Максим Иванович Пономарёв, человек старого века, очень любил пообщаться со своими многочисленными приятелями и, конечно же, всегда тащил с собой Николая то обедать, то ужинать, то на чай. Ну, и по русскому обычаю за столом появлялась наливочка за наливочкой, да до двадцати раз водочки приходилось клюкнуть и чокнуться с хозяином, да чайку с прибавочкой, так что домой и майор, и гвардейский капитан возвращались, по-русски говоря, на бровях или не возвращались вовсе, отсыпаясь на чужих диванах или кроватях с такими мягкими перинами, что в них Николай проваливался, как в дурманящий лавандовым запахом омут. Муравьёв познакомился со многими бакинцами, которых он по имени-отчеству помнил, а вот по фамилии – никак. Молодой, серьёзный офицер начал уже просто звереть оттого, что очередной приятель Максима Ивановича, какой-нибудь старый морской волк, подходил к нему в распахнутом мундире, обнимал с пьяной слезой в глазах и громогласно божился, уверяя Николая, что Александр Андреевич Шохов, командир эскадры, прекрасный человек! Потом на капитана обрушивался полный чувств артиллерийский полковник и убеждал, пьяно и проникновенно икая и шмыгая носом, что Андрей Михайлович Бурчужинский, командир военного гарнизона, тоже прекрасный человек. Николай охотно им всем верил, но никак не мог удрать к себе в кибитку, где у него лежали в дорожном сундучке так ещё ни разу не раскрытые книги по астрономии и картографии.

   – Мне ещё Шуберта пройти надобно, чтобы в состоянии был я наблюдать широты, – взмолился Муравьёв вскоре, когда Максим Иванович, как обычно, поздним утром попытался потащить своего молодого подчинённого по очередному кругу гостеприимного ада, столь обильно заселённого приятелями старого майора.

   – Да хрен с ними, с этими широтами! – рассудительно проговорил Максим Иванович, отдуваясь. – Заложим крепостицу там, на восточном берегу, поймаем парочку трухменцев и привезём в Тифлис как послов всего трухменского народа, который якобы пламенно желает влиться в нашу обширную империю, делов-то! Отчитаемся перед светлыми очами Алексея Петровича, получим по ординишку, а может, ещё и звание очередное вне срока и поедем по домам к нашим жёнушкам и деткам. Правда, у тебя-то никого покуда нет, я и запамятовал. Припозднился ты, Коля, припозднился. В твои-то годы я уже отцом двух детишек был. Ну, это мы быстренько поправим: здесь у коменданта две дочки на выданье да у командира гарнизона одна. И романсы распевают сладко, и сами кругленькие такие и крепкие, что юбчонки на них шёлковые, как листья на спелых кочанах, так и трещат, так и трещат, когда они мимо проходят. – Майор подмигнул Николаю и толкнул его локтем в бок. – Не теряйся ты, парень!
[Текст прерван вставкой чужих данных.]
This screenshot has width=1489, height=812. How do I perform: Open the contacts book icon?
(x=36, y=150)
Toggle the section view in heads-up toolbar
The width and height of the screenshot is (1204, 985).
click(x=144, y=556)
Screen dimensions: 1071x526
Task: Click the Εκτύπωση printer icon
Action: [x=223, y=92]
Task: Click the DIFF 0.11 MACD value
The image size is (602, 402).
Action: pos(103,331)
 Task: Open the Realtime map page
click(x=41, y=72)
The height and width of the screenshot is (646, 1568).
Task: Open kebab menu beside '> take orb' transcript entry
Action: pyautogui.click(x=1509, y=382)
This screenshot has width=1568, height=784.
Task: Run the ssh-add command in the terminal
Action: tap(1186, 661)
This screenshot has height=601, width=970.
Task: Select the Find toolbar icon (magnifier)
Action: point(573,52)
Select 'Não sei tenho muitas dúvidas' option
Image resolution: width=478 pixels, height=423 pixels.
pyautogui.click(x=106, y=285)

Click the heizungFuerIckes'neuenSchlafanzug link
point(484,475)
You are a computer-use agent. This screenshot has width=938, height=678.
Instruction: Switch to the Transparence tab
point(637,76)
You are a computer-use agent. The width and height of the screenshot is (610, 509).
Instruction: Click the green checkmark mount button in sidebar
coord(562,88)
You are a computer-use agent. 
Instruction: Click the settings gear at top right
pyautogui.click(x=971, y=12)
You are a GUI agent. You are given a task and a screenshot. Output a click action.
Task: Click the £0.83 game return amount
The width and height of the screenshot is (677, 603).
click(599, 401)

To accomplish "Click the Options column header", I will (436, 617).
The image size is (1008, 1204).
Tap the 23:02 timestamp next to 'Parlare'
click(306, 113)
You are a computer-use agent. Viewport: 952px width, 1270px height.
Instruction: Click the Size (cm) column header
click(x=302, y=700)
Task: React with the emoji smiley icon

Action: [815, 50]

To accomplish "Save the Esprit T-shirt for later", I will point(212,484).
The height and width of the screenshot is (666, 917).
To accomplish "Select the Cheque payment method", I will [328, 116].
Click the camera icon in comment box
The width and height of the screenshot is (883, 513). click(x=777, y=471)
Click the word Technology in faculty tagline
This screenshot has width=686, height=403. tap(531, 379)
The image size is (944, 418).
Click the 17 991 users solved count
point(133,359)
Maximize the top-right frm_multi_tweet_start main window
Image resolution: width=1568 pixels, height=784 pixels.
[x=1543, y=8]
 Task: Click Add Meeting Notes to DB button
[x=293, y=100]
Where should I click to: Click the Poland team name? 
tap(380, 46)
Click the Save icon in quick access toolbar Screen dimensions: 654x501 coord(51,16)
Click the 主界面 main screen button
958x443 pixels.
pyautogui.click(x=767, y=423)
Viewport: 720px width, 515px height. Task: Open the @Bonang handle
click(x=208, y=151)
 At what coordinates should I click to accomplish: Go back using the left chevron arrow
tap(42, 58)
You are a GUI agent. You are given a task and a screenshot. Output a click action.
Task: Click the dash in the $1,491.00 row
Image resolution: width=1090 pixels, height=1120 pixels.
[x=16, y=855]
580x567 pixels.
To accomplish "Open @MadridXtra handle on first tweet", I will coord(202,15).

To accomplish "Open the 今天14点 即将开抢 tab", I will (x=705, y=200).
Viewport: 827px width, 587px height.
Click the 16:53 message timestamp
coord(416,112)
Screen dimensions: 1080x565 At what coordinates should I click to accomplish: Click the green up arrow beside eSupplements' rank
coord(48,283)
Выбирай!

Но Муравьёву всё же удалось отбиться и от пьяных излияний ветеранов бакинского гарнизона, и от уже переспелых дочек местных начальников и всё же настоять на своём: не прошло и месяца, как экспедиция была уже на кораблях, на двадцатипушечном корвете «Казань» и купеческом шкоуте «Святой Поликарп». Но и здесь капитану гвардейского штаба пришлось выдержать грандиозную пьянку-проводы. Бакинские сухопутные приятели Максима Ивановича нашли в моряках обоих экипажей достойных собутыльников. Особенно отличался в возлияниях морской поп с корвета. От его мощного рыка, казалось, прогибаются корабельные переборки. И пил, и пел, и плясал он мастерски. Ему с энтузиазмом вторили и моряки, и армейцы. Песни, крики, пальба стояли на корвете до утра. Городок, раскинувшийся на склонах бухты, притих. Местным жителям казалось, что вернулись старые времена, когда на рейде у Баку появился казачий флот под предводительством Степана Разина. Бакинские обыватели молились на разных языках и разным богам, но только об одном: лишь бы морячки спьяну не саданули по городу из двадцати своих орудий. Но всё обошлось. Через три дня корвет «Казань» и шкоут «Святой Поликарп» благополучно отчалили от гостеприимного берега и, распустив паруса и слегка покачиваясь на невысокой, но крутой волне, двинулись к восточному побережью Каспийского моря.